--- WORK TO DO ---
Switch every "search magnifier icon" in the material below to "search lens icon" and leave all other text as it is.

++++ MATERIAL SUPPLIED

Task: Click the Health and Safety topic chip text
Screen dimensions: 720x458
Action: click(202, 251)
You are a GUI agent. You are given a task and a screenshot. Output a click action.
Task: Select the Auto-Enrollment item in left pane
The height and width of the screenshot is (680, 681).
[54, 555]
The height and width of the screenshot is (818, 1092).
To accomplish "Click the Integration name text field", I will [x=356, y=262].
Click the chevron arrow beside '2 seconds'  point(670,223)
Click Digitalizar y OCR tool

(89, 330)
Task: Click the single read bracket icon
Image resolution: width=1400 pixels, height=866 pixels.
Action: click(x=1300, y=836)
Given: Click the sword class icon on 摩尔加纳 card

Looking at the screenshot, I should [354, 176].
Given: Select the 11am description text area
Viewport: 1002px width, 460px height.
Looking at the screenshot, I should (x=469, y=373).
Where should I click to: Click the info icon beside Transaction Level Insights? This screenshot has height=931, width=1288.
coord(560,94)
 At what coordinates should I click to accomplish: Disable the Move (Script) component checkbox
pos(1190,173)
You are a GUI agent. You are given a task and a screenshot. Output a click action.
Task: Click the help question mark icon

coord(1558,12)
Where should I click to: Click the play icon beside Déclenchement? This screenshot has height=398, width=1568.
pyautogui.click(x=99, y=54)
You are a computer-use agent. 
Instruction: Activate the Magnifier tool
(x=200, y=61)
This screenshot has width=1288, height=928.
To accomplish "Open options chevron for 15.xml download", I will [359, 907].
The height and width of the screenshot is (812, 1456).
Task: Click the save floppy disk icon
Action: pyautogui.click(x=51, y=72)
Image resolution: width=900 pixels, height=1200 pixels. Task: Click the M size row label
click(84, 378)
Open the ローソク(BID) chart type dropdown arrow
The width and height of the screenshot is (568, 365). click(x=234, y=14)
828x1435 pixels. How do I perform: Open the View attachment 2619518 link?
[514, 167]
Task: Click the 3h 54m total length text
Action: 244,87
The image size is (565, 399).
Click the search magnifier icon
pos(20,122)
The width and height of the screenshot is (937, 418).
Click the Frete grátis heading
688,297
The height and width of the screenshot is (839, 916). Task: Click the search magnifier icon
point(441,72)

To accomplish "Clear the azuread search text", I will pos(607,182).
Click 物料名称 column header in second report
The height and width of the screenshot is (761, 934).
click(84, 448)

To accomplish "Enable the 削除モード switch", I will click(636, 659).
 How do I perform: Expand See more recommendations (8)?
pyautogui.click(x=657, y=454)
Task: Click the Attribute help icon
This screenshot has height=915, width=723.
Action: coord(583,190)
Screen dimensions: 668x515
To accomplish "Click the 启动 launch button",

++++++++

--- THE RESPONSE ---
Task: Click the Health and Safety topic chip text
Screen dimensions: 720x458
Action: click(202, 251)
You are a GUI agent. You are given a task and a screenshot. Output a click action.
Task: Select the Auto-Enrollment item in left pane
The height and width of the screenshot is (680, 681).
[54, 555]
The height and width of the screenshot is (818, 1092).
To accomplish "Click the Integration name text field", I will [x=356, y=262].
Click the chevron arrow beside '2 seconds'  point(670,223)
Click Digitalizar y OCR tool

(89, 330)
Task: Click the single read bracket icon
Image resolution: width=1400 pixels, height=866 pixels.
Action: click(x=1300, y=836)
Given: Click the sword class icon on 摩尔加纳 card

Looking at the screenshot, I should [354, 176].
Given: Select the 11am description text area
Viewport: 1002px width, 460px height.
Looking at the screenshot, I should (x=469, y=373).
Where should I click to: Click the info icon beside Transaction Level Insights? This screenshot has height=931, width=1288.
coord(560,94)
 At what coordinates should I click to accomplish: Disable the Move (Script) component checkbox
pos(1190,173)
You are a GUI agent. You are given a task and a screenshot. Output a click action.
Task: Click the help question mark icon

coord(1558,12)
Where should I click to: Click the play icon beside Déclenchement? This screenshot has height=398, width=1568.
pyautogui.click(x=99, y=54)
You are a computer-use agent. 
Instruction: Activate the Magnifier tool
(x=200, y=61)
This screenshot has width=1288, height=928.
To accomplish "Open options chevron for 15.xml download", I will [359, 907].
The height and width of the screenshot is (812, 1456).
Task: Click the save floppy disk icon
Action: pyautogui.click(x=51, y=72)
Image resolution: width=900 pixels, height=1200 pixels. Task: Click the M size row label
click(84, 378)
Open the ローソク(BID) chart type dropdown arrow
The width and height of the screenshot is (568, 365). click(x=234, y=14)
828x1435 pixels. How do I perform: Open the View attachment 2619518 link?
[514, 167]
Task: Click the 3h 54m total length text
Action: 244,87
The image size is (565, 399).
Click the search lens icon
pos(20,122)
The width and height of the screenshot is (937, 418).
Click the Frete grátis heading
688,297
The height and width of the screenshot is (839, 916). Task: Click the search lens icon
point(441,72)

To accomplish "Clear the azuread search text", I will pos(607,182).
Click 物料名称 column header in second report
The height and width of the screenshot is (761, 934).
click(84, 448)

To accomplish "Enable the 削除モード switch", I will click(636, 659).
 How do I perform: Expand See more recommendations (8)?
pyautogui.click(x=657, y=454)
Task: Click the Attribute help icon
This screenshot has height=915, width=723.
Action: coord(583,190)
Screen dimensions: 668x515
To accomplish "Click the 启动 launch button",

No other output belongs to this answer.